• **DATA**:
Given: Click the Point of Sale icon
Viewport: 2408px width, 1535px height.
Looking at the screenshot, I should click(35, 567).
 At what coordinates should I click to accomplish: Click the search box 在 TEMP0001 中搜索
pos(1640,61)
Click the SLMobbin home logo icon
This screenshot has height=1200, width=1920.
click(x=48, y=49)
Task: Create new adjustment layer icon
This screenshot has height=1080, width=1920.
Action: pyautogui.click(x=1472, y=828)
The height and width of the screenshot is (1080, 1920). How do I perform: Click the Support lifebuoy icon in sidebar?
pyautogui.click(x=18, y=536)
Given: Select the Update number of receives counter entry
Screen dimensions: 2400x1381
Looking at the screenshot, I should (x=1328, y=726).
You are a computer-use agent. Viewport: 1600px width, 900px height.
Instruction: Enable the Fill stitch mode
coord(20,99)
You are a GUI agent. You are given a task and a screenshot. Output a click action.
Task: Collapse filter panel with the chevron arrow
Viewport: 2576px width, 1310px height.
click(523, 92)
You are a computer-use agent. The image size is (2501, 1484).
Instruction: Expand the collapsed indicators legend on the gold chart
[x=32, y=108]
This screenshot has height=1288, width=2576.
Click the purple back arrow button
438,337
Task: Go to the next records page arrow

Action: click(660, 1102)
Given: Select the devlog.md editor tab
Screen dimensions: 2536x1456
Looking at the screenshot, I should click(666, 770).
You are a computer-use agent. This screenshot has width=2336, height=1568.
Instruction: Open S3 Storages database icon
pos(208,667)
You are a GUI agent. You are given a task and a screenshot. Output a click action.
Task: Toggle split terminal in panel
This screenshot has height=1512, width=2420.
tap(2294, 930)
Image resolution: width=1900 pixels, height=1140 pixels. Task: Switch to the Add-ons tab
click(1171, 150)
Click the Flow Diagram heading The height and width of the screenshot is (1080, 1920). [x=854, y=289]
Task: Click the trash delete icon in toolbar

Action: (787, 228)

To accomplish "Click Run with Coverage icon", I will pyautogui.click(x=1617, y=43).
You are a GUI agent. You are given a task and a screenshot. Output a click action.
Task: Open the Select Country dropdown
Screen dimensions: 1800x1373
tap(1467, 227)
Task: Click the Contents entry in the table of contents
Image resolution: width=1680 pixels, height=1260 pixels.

• **TASK DIRECTIONS**:
Throughout the material above, find every line holding "computer" and copy it.

• **ANSWER TO THIS EXERCISE**:
You are a computer-use agent. Viewport: 1600px width, 900px height.
You are a computer-use agent. The image size is (2501, 1484).
You are a computer-use agent. This screenshot has width=2336, height=1568.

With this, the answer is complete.